*Stated problem*:
Answer these from the chessboard question below:
1. What id does the outer div have?
2. How long has the poster been searching for ideas?
3. Which selector did the poster try without success?

══ Passage provided

Pure css Chessboard with div & no classes or ids, is it possible?

I have the following layout

<div id="chess">
    <div></div><div></div><div></div><div></div><div></div><div></div><div></div><div></div>
    <div></div><div></div><div></div><div></div><div></div><div></div><div></div><div></div>
    <div></div><div></div><div></div><div></div><div></div><div></div><div></div><div></div>
    <div></div><div></div><div></div><div></div><div></div><div></div><div></div><div></div>
    <div></div><div></div><div></div><div></div><div></div><div></div><div></div><div></div>
    <div></div><div></div><div></div><div></div><div></div><div></div><div></div><div></div>
    <div></div><div></div><div></div><div></div><div></div><div></div><div></div><div></div>
    <div></div><div></div><div></div><div></div><div></div><div></div><div></div><div></div>
</div>

Is it possible to make a chess board using only css and without changing the above html? That means no classes or ids. I've been searching for ideas an such for 2 days now. I tried with nth-child() and some variations but no success.

I am awfully curious if this can be done. It was given as an assignment to someone.

So please, any ideas?

════
══ Given data

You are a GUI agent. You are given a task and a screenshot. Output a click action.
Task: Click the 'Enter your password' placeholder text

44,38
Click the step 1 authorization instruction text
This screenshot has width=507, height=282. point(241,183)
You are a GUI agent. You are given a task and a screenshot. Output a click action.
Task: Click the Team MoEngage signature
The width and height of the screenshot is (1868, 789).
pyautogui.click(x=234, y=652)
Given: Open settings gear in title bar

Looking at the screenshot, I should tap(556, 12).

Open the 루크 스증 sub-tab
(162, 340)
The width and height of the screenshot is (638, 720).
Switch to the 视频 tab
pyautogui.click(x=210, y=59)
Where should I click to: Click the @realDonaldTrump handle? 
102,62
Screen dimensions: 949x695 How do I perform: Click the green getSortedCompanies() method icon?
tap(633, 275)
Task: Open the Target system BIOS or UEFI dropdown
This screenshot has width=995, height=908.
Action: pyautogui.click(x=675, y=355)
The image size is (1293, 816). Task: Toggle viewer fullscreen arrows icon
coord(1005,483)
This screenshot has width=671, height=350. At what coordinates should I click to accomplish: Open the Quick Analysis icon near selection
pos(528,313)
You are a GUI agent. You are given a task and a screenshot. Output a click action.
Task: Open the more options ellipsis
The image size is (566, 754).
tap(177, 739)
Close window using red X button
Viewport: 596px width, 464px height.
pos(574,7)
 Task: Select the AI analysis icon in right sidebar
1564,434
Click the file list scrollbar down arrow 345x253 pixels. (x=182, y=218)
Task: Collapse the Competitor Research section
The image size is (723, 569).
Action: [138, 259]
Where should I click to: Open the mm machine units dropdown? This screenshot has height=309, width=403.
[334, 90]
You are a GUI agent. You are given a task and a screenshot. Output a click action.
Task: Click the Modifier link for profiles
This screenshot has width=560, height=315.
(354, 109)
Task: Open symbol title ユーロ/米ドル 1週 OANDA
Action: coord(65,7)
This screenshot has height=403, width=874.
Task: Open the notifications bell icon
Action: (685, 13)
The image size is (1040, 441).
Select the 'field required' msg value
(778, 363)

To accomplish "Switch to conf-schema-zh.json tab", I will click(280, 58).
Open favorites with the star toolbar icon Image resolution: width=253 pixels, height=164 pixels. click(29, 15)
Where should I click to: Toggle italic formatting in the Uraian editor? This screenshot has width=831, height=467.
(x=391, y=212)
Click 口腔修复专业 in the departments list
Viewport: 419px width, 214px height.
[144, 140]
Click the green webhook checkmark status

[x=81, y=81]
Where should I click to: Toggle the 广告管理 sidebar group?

════

*In response*:
1. chess
2. 2 days
3. nth-child()